◆ EXERCISE AIM: Locate every line of the rows below that contains the word "agent", and copy each such line.

################

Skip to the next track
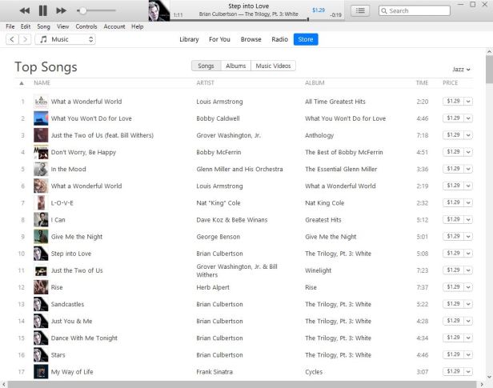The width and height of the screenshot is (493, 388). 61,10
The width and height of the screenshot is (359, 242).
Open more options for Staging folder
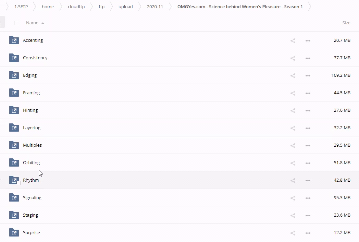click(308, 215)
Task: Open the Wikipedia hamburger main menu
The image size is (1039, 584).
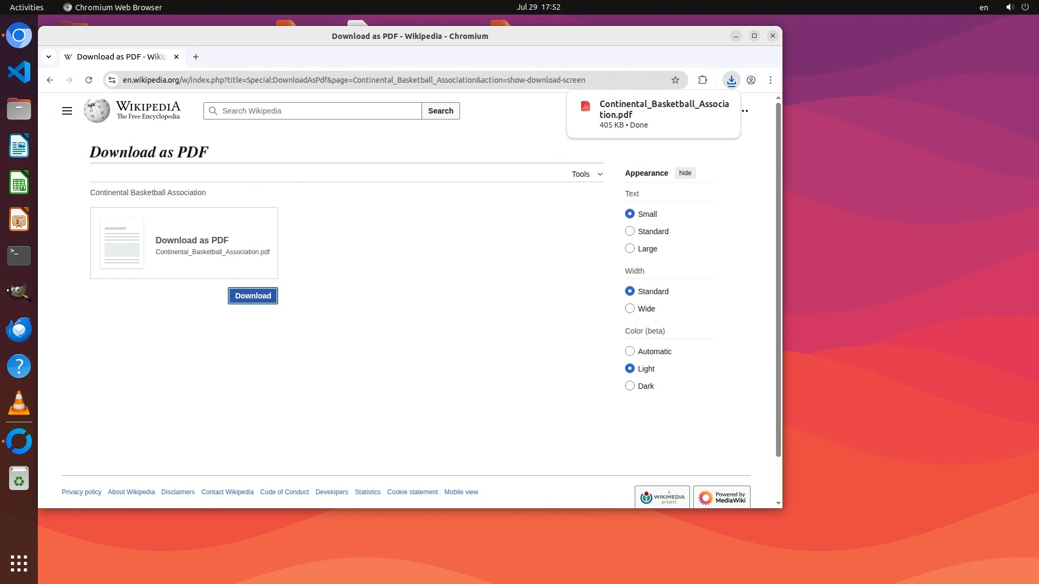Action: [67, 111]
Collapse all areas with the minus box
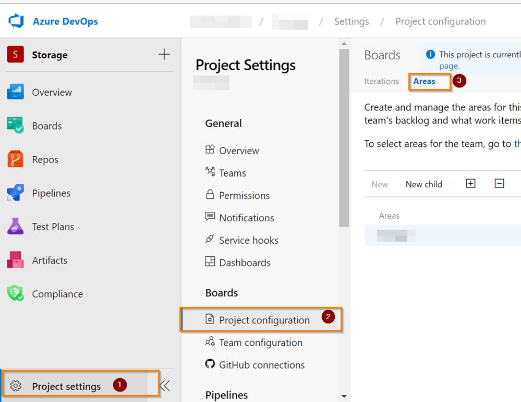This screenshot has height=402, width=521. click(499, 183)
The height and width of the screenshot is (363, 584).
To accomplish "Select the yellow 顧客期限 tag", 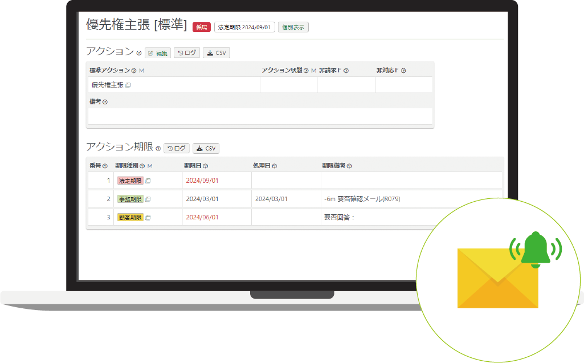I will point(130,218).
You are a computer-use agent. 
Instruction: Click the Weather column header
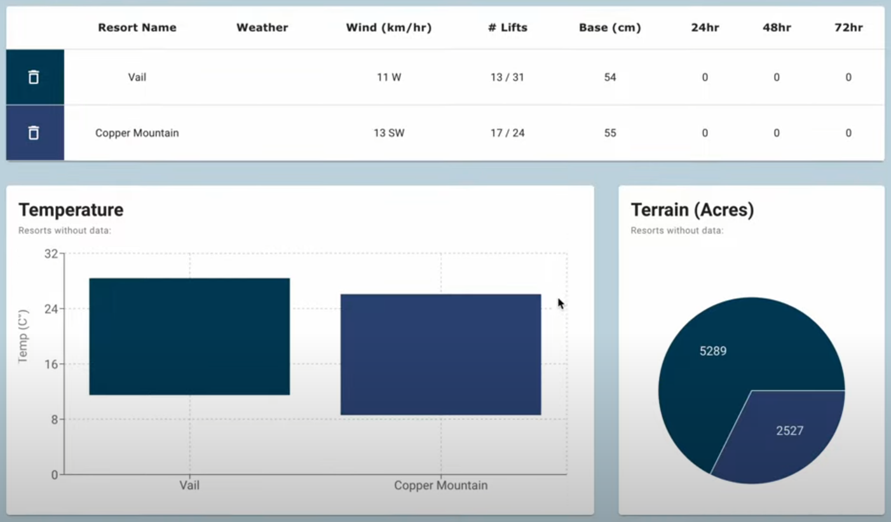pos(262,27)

################

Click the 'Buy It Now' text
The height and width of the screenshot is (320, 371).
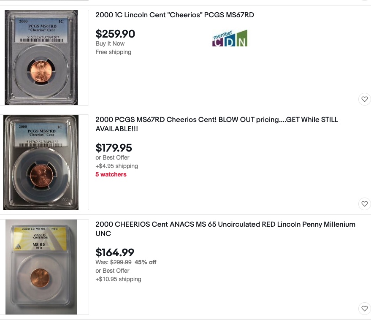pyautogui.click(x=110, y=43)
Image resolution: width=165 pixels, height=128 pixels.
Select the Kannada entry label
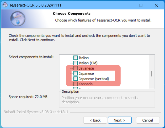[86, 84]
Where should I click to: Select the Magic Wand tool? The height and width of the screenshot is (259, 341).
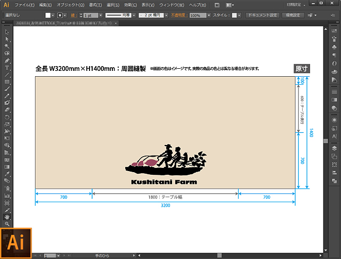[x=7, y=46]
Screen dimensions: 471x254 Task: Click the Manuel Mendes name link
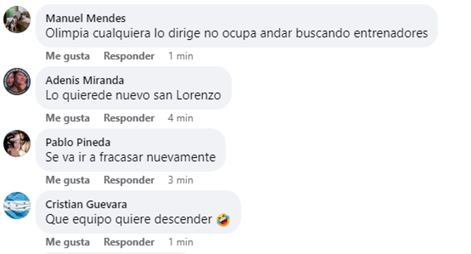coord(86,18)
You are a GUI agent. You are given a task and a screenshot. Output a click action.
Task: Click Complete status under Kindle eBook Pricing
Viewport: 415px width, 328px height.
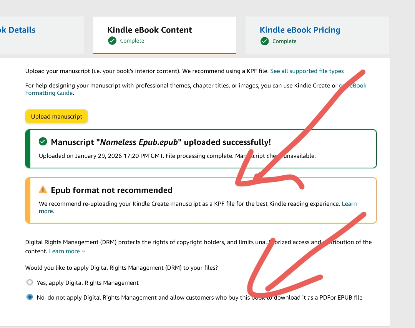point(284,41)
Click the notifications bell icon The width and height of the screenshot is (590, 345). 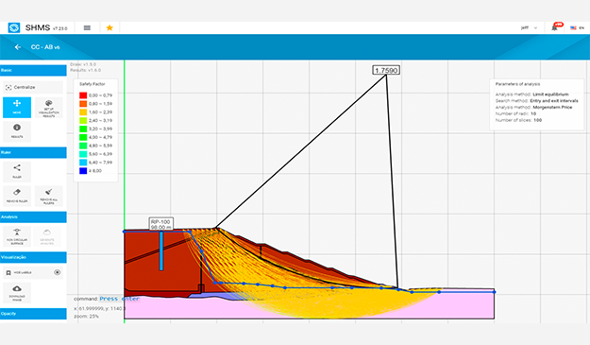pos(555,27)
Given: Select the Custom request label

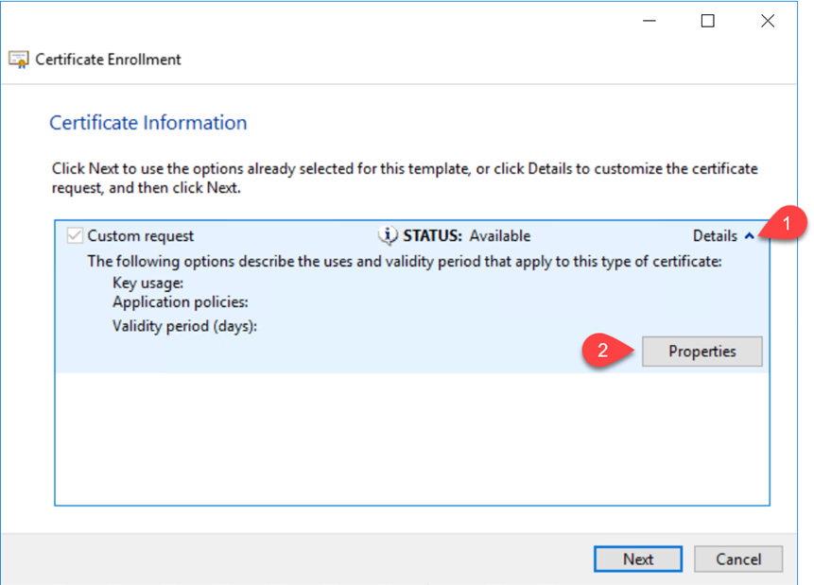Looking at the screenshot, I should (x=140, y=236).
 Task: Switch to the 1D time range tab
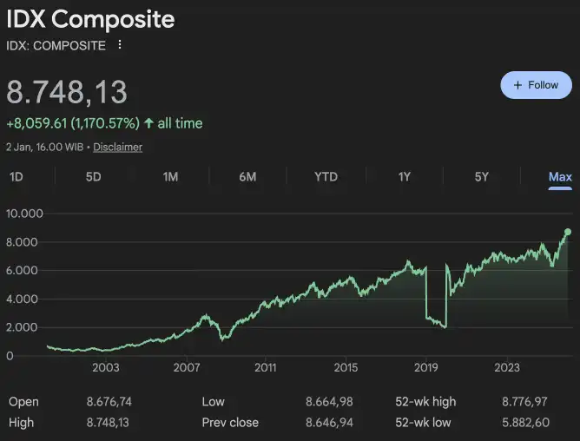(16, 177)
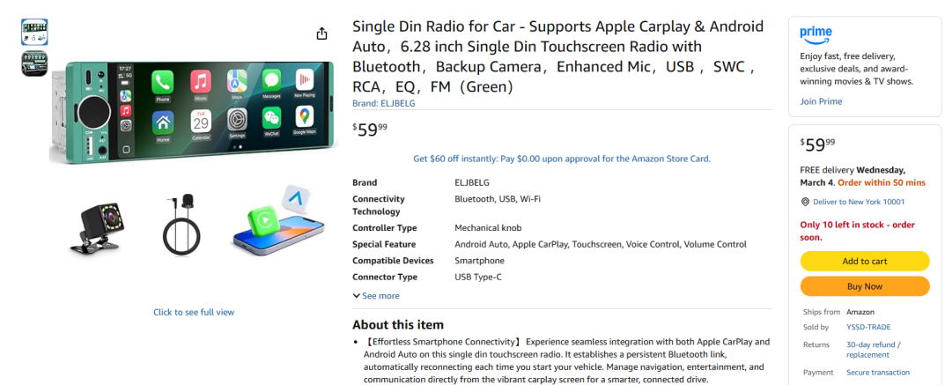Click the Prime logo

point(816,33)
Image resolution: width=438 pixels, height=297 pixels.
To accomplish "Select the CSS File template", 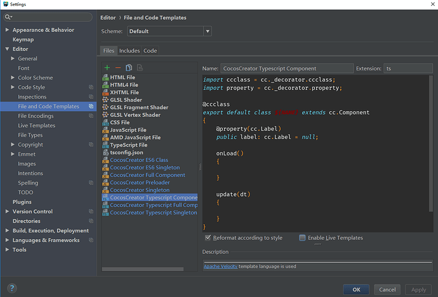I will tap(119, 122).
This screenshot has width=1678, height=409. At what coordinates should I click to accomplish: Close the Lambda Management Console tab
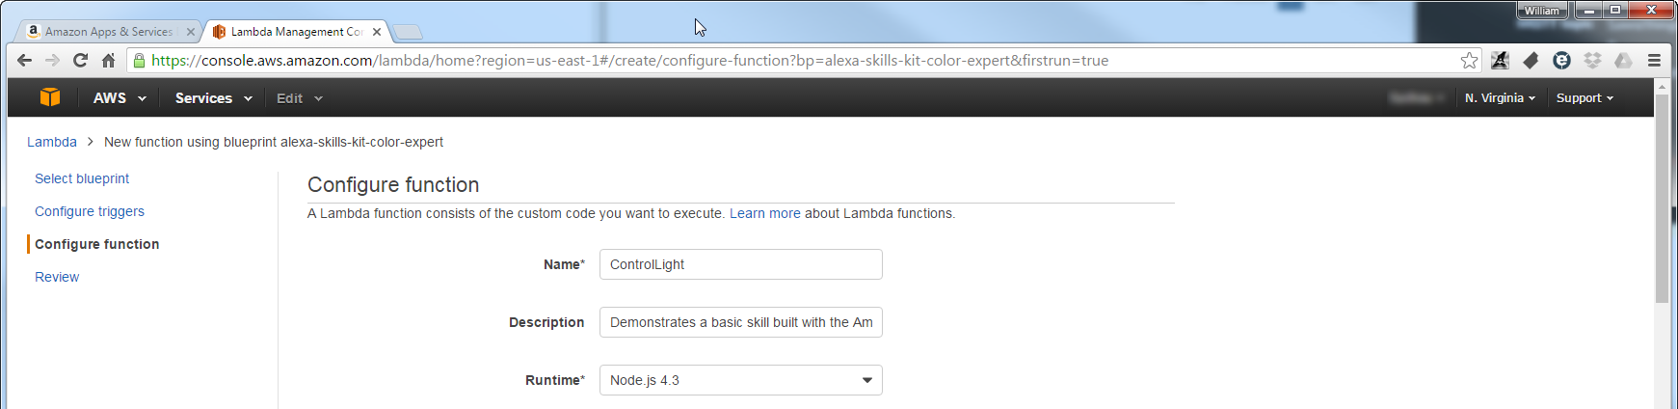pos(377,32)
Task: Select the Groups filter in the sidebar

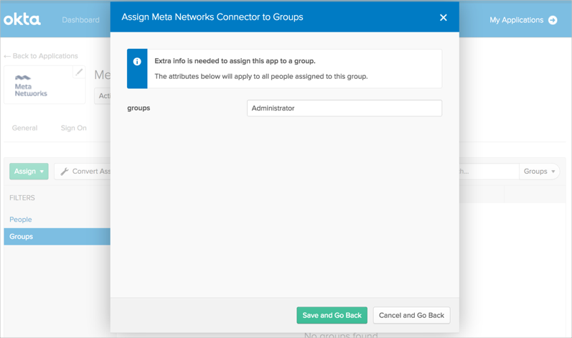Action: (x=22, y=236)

################

◆ EXERCISE OUTPUT:
You are a computer-use agent. 
You are a GUI agent. You are given a task and a screenshot. Output a click action.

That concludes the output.